Raw data:

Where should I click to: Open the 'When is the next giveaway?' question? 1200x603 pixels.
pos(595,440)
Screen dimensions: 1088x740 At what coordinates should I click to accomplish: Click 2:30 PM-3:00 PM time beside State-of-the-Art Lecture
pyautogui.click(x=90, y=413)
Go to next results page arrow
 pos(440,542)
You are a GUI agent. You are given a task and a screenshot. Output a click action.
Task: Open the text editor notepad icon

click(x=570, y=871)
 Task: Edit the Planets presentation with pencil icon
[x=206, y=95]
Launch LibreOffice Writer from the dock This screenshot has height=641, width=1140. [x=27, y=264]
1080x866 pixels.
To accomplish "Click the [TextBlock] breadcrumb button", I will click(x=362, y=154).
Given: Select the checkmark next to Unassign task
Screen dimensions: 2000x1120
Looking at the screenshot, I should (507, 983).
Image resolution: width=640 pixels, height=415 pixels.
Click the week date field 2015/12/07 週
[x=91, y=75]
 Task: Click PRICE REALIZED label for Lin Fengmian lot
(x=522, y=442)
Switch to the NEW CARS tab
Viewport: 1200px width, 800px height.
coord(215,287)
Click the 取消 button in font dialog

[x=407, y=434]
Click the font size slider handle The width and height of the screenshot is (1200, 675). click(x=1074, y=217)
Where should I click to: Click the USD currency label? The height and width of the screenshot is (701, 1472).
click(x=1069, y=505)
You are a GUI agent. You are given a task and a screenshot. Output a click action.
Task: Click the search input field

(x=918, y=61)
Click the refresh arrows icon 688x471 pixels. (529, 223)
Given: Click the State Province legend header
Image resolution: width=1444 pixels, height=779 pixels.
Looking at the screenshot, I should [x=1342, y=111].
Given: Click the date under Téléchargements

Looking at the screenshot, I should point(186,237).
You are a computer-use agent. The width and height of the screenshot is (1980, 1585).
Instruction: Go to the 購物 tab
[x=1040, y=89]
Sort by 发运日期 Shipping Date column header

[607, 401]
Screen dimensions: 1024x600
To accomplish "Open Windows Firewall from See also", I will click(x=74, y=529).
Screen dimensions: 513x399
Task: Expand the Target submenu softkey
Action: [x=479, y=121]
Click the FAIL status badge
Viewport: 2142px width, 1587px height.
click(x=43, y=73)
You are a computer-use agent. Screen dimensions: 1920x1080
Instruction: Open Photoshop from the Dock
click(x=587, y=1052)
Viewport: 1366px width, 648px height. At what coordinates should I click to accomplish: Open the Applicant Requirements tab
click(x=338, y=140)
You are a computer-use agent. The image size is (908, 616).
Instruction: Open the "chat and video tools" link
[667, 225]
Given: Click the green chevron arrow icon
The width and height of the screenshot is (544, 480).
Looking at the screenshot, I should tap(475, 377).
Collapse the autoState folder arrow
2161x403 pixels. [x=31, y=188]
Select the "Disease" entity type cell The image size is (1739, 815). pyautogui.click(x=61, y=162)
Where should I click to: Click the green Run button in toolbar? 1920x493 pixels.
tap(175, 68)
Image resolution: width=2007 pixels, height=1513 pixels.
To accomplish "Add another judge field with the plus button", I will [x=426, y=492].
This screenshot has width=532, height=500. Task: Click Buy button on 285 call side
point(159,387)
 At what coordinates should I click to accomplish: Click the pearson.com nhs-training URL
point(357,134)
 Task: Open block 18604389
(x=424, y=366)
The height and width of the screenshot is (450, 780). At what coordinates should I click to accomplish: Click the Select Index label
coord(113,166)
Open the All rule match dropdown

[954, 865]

Problem description: Copy out every line from the start of the lines above down to the one containing "[x=91, y=75]", keeping both ends.

Solution to the exercise:
Where should I click to: Open the 'When is the next giveaway?' question? 1200x603 pixels.
pos(595,440)
Screen dimensions: 1088x740 At what coordinates should I click to accomplish: Click 2:30 PM-3:00 PM time beside State-of-the-Art Lecture
pyautogui.click(x=90, y=413)
Go to next results page arrow
 pos(440,542)
You are a GUI agent. You are given a task and a screenshot. Output a click action.
Task: Open the text editor notepad icon

click(x=570, y=871)
 Task: Edit the Planets presentation with pencil icon
[x=206, y=95]
Launch LibreOffice Writer from the dock This screenshot has height=641, width=1140. [x=27, y=264]
1080x866 pixels.
To accomplish "Click the [TextBlock] breadcrumb button", I will click(x=362, y=154).
Given: Select the checkmark next to Unassign task
Screen dimensions: 2000x1120
Looking at the screenshot, I should (507, 983).
Image resolution: width=640 pixels, height=415 pixels.
Click the week date field 2015/12/07 週
[x=91, y=75]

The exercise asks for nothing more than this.